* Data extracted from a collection
◇ ◇ ◇
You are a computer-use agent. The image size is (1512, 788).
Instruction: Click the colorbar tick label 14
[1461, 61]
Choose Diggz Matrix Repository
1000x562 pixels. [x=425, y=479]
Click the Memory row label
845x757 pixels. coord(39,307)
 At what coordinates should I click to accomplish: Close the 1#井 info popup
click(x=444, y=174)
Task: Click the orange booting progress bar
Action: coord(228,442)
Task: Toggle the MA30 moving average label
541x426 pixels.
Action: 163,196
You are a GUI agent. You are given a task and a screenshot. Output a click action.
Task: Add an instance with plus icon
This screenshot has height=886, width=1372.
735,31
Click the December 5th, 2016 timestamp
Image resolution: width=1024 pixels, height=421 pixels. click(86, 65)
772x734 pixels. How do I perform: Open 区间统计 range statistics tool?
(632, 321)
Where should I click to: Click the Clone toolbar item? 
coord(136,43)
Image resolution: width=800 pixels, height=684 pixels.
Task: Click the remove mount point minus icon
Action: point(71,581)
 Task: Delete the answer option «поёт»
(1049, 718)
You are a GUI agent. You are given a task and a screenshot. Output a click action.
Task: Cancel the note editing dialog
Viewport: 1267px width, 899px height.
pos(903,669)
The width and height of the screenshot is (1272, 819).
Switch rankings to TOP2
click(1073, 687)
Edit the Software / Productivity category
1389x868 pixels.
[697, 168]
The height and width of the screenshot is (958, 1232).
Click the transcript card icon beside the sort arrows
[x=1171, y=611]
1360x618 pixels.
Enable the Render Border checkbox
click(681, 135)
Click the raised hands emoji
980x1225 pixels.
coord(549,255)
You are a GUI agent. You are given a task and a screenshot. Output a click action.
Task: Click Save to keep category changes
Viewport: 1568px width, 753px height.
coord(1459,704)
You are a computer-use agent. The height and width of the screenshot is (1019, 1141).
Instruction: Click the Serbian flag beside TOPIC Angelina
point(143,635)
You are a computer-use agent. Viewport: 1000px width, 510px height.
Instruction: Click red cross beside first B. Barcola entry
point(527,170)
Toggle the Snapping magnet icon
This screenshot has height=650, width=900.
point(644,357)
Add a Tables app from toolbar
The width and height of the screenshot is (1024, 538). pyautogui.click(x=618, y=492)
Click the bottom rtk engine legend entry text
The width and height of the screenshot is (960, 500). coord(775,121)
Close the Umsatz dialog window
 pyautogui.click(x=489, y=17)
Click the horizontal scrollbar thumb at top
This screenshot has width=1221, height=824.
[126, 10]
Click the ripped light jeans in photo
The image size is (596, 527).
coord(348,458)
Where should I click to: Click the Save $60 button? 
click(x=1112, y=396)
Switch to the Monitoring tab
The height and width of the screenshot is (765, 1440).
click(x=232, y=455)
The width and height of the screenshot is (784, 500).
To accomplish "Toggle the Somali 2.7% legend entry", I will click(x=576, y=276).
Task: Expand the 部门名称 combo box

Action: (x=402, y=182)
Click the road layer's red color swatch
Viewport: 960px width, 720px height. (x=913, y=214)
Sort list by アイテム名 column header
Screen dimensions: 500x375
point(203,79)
◇ ◇ ◇
Copy each line above containing the string "computer".

You are a computer-use agent. The image size is (1512, 788).
You are a computer-use agent. The height and width of the screenshot is (1019, 1141).
You are a computer-use agent. Viewport: 1000px width, 510px height.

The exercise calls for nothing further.